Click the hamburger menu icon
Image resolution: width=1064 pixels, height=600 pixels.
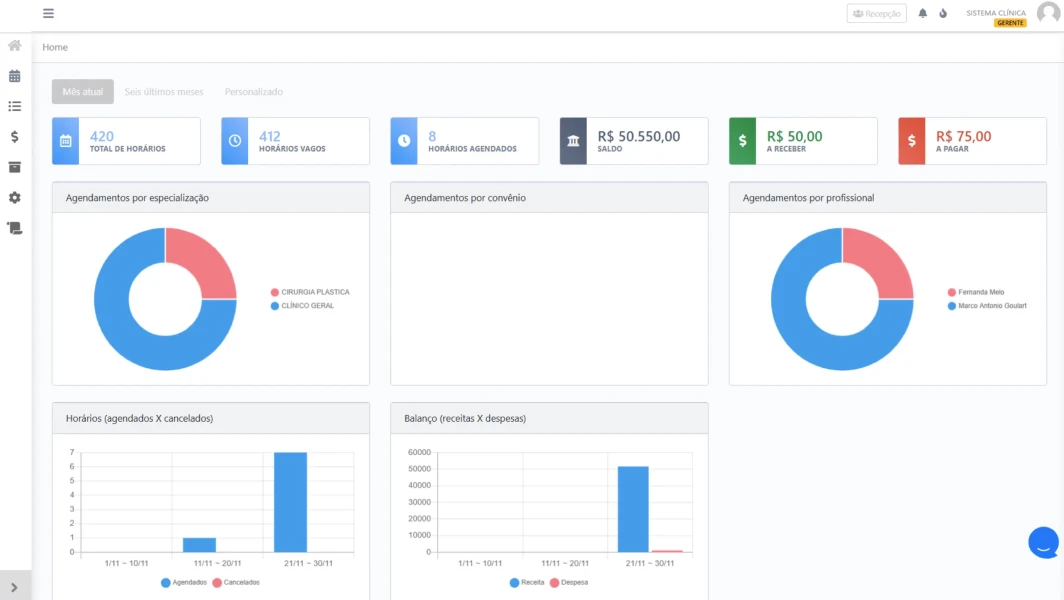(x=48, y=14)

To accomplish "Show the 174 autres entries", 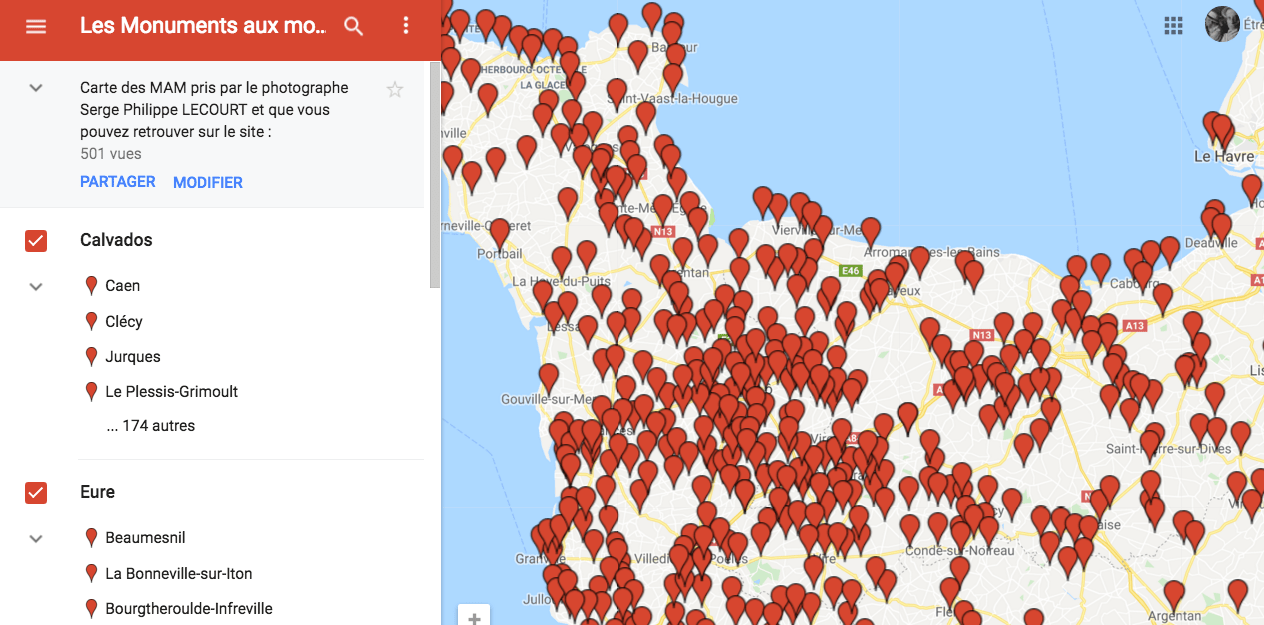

^^^^^^^^^^^^^^^^

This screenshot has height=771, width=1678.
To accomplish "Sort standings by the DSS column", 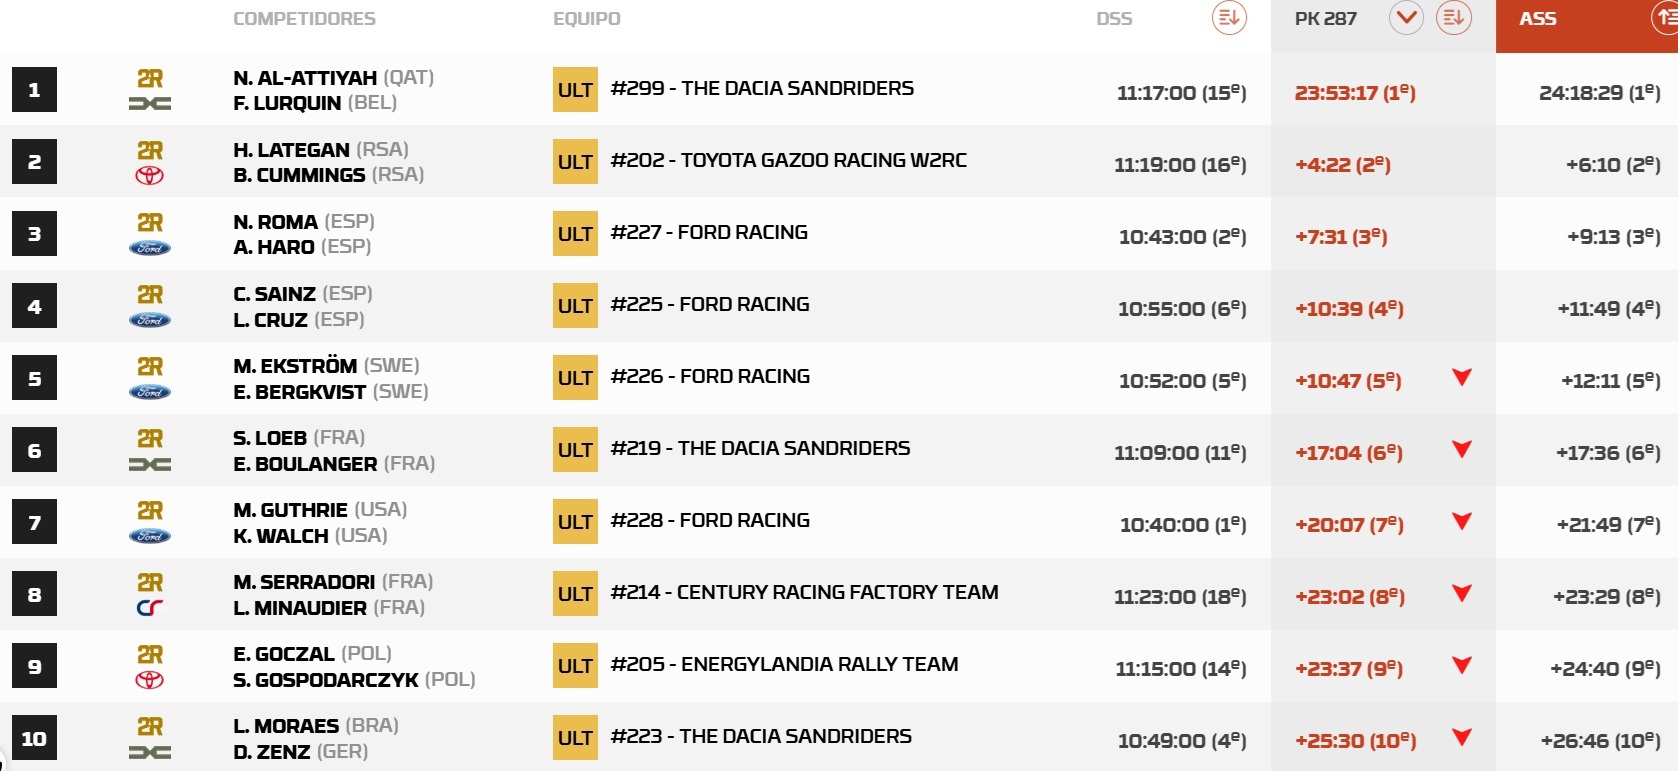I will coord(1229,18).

^^^^^^^^^^^^^^^^

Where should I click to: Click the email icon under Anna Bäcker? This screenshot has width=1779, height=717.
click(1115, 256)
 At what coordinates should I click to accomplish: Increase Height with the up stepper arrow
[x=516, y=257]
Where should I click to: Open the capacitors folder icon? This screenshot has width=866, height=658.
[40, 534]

^^^^^^^^^^^^^^^^

• [Exercise goal]: Word for word, retype the lines in the entries above that run from the one with "Click the hamburger menu icon" through the one with "the 174 autres". Both ends count; pictures do not.

• [Answer space]:
Click the hamburger menu icon
Image resolution: width=1064 pixels, height=600 pixels.
(x=48, y=14)

To accomplish "Show the 174 autres entries", 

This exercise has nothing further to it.